■ **PASSAGE TO READ**
Friday, 20 April 2007
Reading Like a Writer
A few years ago I wrote an article Writing & Bridge: How to become a Grandmaster. It was full of fine thoughts, theory. But reality and theory do not always match: for ought and is leave maybe far behind.
Last Saturday my bridge partner and I played in a tournament that was way above us, the clichéd and literal "out of our league". There were seven rounds, and sure enough, we started with an 18-2 defeat.
In the next round, our opponents were in "Four Clubs" meaning they needed ten tricks with clubs as trumps. I had the Ace and King of Diamonds, the Ace of Clubs (a guaranteed trick) and a single low Spade. If I led the spade, and partner had the Ace, and she led back a spade, I could ruff the trick. Then we had four tricks, possibly five, and the contract would be off, a good result for us.

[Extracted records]
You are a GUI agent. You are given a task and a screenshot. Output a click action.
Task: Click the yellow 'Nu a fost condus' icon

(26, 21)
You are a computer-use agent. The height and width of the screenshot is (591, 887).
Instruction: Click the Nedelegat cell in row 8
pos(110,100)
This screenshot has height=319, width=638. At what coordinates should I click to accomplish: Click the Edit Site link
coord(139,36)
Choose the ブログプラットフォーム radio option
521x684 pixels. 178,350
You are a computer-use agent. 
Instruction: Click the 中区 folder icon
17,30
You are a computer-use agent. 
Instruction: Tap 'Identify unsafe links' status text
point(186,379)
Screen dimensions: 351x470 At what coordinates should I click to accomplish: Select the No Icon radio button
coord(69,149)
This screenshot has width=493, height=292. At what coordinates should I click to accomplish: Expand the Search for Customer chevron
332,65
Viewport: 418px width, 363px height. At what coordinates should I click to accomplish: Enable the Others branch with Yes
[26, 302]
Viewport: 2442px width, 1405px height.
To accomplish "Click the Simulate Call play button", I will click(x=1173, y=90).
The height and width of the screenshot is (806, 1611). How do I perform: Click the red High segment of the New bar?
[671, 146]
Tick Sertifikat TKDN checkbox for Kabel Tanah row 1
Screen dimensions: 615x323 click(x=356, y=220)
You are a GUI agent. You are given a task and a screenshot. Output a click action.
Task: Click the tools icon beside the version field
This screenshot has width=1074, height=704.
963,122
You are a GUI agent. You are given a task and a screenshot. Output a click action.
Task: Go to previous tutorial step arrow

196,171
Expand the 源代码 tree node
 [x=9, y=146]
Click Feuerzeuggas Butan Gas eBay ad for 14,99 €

■ **SET OF TASKS**
**A)** In the bridge post, list every card the writer says they held in the "Four Clubs" hand.
**B)** Rewrite the part of the bridge post between "Friday, 20 April" and "result for us.", inclusive, changing "tournament" to "competition".
**C)** Check each statement against the bridge post: (i) The tournament had seven rounds. (ii) The writer and partner won their first round. (iii) In the next round the opponents needed ten tricks with spades as trumps.

■ **THE REPLIES**
**A)** Ace of Diamonds, King of Diamonds, Ace of Clubs, a single low Spade

**B)**
Friday, 20 April 2007
Reading Like a Writer
A few years ago I wrote an article Writing & Bridge: How to become a Grandmaster. It was full of fine thoughts, theory. But reality and theory do not always match: for ought and is leave maybe far behind.
Last Saturday my bridge partner and I played in a competition that was way above us, the clichéd and literal "out of our league". There were seven rounds, and sure enough, we started with an 18-2 defeat.
In the next round, our opponents were in "Four Clubs" meaning they needed ten tricks with clubs as trumps. I had the Ace and King of Diamonds, the Ace of Clubs (a guaranteed trick) and a single low Spade. If I led the spade, and partner had the Ace, and she led back a spade, I could ruff the trick. Then we had four tricks, possibly five, and the contract would be off, a good result for us.

**C)**
(i) Yes: "There were seven rounds"
(ii) No: "we started with an 18-2 defeat"
(iii) No: "they needed ten tricks with clubs as trumps"